TUPPER LAKE — Wild Lights at the Wild Center is an immersive artwork that combines music, lights and nature to create a winter fairyland outside the natural history museum.
The Wild Center in Tupper Lake is hosting Wild Lights through February.
Stroll through an enchanting, illuminated, winter wonderland and explore the sights to a specially composed soundtrack.
In its second year, Wild Lights is divided into two walks, Forest Music and Wild Walk.
Forest Music takes visitors down a quarter-mile loop trail, filled with colorful lights, lilting, sometimes haunting music and sculptures.
The lights, around 55,000 of them, were strung on 101 trees along the path, museum education team member Shannon V. Surdyk said.
Wild Lights — an enchanting, illuminated, winter wonderland with a specially composed soundtrack — is on display through February at the Wild Center in Tupper Lake. Christopher Lenney/Watertown Daily Times
The LED lights come in nine colors and cast a colorful glow over the white snow and contrast with the dark woods beyond the path.

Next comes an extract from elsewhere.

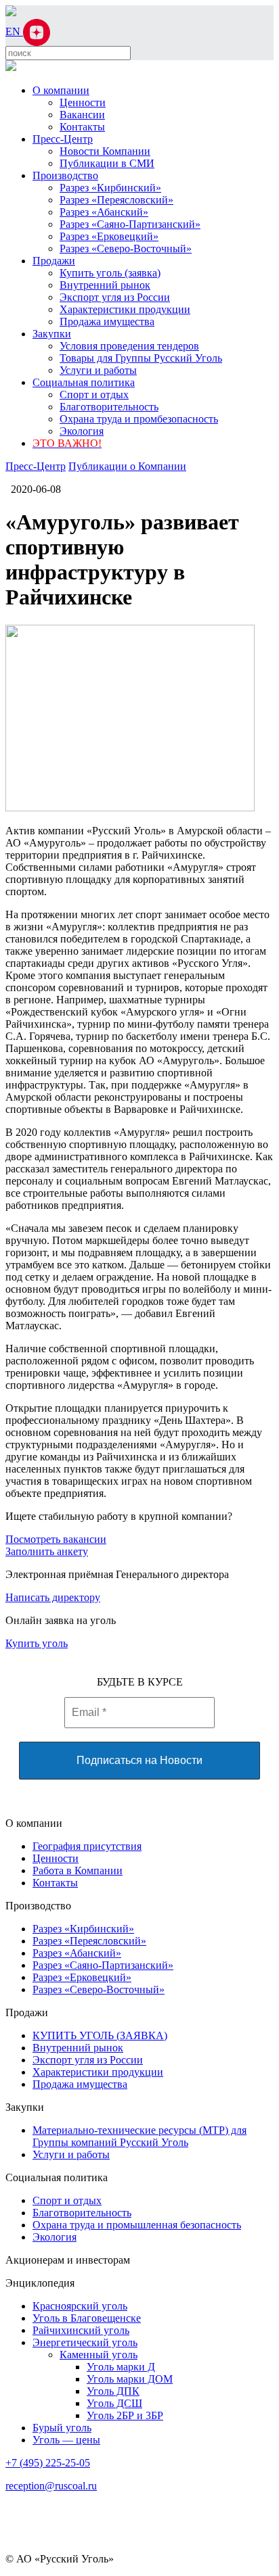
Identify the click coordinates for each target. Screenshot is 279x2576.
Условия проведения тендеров (129, 346)
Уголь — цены (66, 2440)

The music was composed by Whatever Penny, an indie rock group from New Jersey that worked with the museum and sculptor Barny Barringer to complete the experience.
Mr. Barringer’s sculptures are spread out though the woods.
“Wild Lights is really just designed to get people outside and enjoying the outdoors with family and friends and exploring nature in a fun and playful way,” Ms. Surdyk said.
Thousands of lights have been installed in the Forest Music section of the Wild Center in Tupper Lake to create Wild Lights, with a specially composed soundtrack. Christopher Lenney/Watertown Daily Times
The music comes from speakers hidden in the woods. It surrounds the listeners, seeming to come from every direction at once.
The Wild Walk is an elevated path that takes people to the top of the forest and visits some of the museum’s more popular features, like the Spider’s Web and Eagle’s Nest.
“New this year is the Stickwork sculpture,” Ms. Surdyk said. “Artist Patrick Dougherty and his son Sam were here for three weeks in August, and with the help of our staff and about 200 volunteers, they built a sculpture out of maple saplings.”
During the walk along the Wild Walk path, the Stickwork sculpture slowly reveals itself.
“Some people have said it looks like a gingerbread house,” Ms. Surdyk said.